Source document:

□ □ □

Comment by Peter Roberts
Technology development company Silex Systems is pressing ahead with a uranium enrichment project that has implications for any future move by Australia into nuclear industries.
The Sydney company has signed a sales agreement with the US Department of Energy (DOE) to allow it to process stockpiles of depleted nuclear fuels as part of its Paduach Project in Kentucky (plant site pctured).
Silex plans to process the fuels using its proprietary laser enrichment process being commercialised in partnership with Canada’s Cameco Corporation, with the partners producing uranium equivalent to one of the world’s top ten uranium mines.
While the commercialisation of the Silex process has been troubled in the past, the implications of an Australian company with the capabilities to enrich uranium could be a building block to a future nuclear fuels industry in Australia.
There is mounting pressure from the defence community to establish nuclear weapons capabilities in Australia, with defence analysts pointing to a need for greater self-reliance given the eclipse of US power in the region.
This is often connected in defence commentary to the upgrading of the Attack class submarines to be built in Adelaide from conventional to nuclear propulsion, a technology leap the French builder could easily manage.
Finally, while much of the conservative push-back against renewables has focused on using gas and coal, nuclear power is always high on the wish-list of many on the political right.
The Silex project involves the construction by GLE, a venture owned 51 per cent by Silex and 49 per cent by Cameco, of the Paducah Laser Enrichment Facility to process depleted uranium over a period of several decades.
Production would begin in the late 2020s of around 2,000 tonnes of natural uranium hexafluoride per annum, the equivalent of a mine producing 5.2 million pounds of uranum oxide.
This already enriched uranium would immediately give GLE capabilities in uranium production, as a uranium conversion supplier and enriched uranium supplier – three of the four production steps of the nuclear fuel cycle.
Silex was formerly developing the project in association with GE and Hitachi, who exited the project allowing Cameco, one of the world’s largest listed uraniium companies, to increase its holding.
Silex is based at Lucas Heights in New South Wales, the site of Australia’s only nuclear reactor, and works closely with the Australian Nuclear Science and Technology Organisation (ANSTO).
Interestingly Silex is also central to another developing Australian industry – the company is producing treated silicons being used in developing and making silicon quantum computer chips.
It has been estimated that to move into nuclear power Australia would need a concerted national effort over seven to 10 years to train nuclear technicians, perform the necessary science and construct facilities.
The advent of Silex as a capable uranium producer and enricher would make such a move all the easier and quicker.
While my personal opinion is we should avoid the nuclear industry given its risks, there is no doubt Australia could easily attain nuclear capabilties.
All that is lacking is political will.

□ □ □

Input data:
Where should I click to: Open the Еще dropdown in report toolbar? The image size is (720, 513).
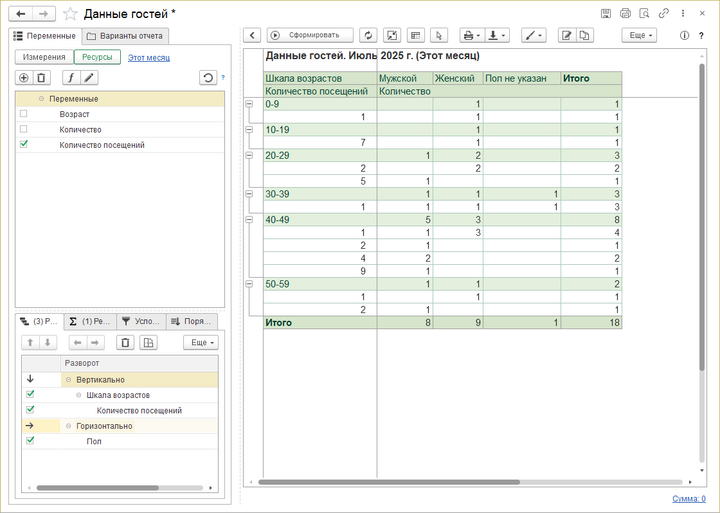coord(639,35)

□ □ □

What the task asks: Transcribe everything in the Silex Systems commentary from "Interestingly Silex is" down to "easier and quicker.".

Result of the task:
Interestingly Silex is also central to another developing Australian industry – the company is producing treated silicons being used in developing and making silicon quantum computer chips.
It has been estimated that to move into nuclear power Australia would need a concerted national effort over seven to 10 years to train nuclear technicians, perform the necessary science and construct facilities.
The advent of Silex as a capable uranium producer and enricher would make such a move all the easier and quicker.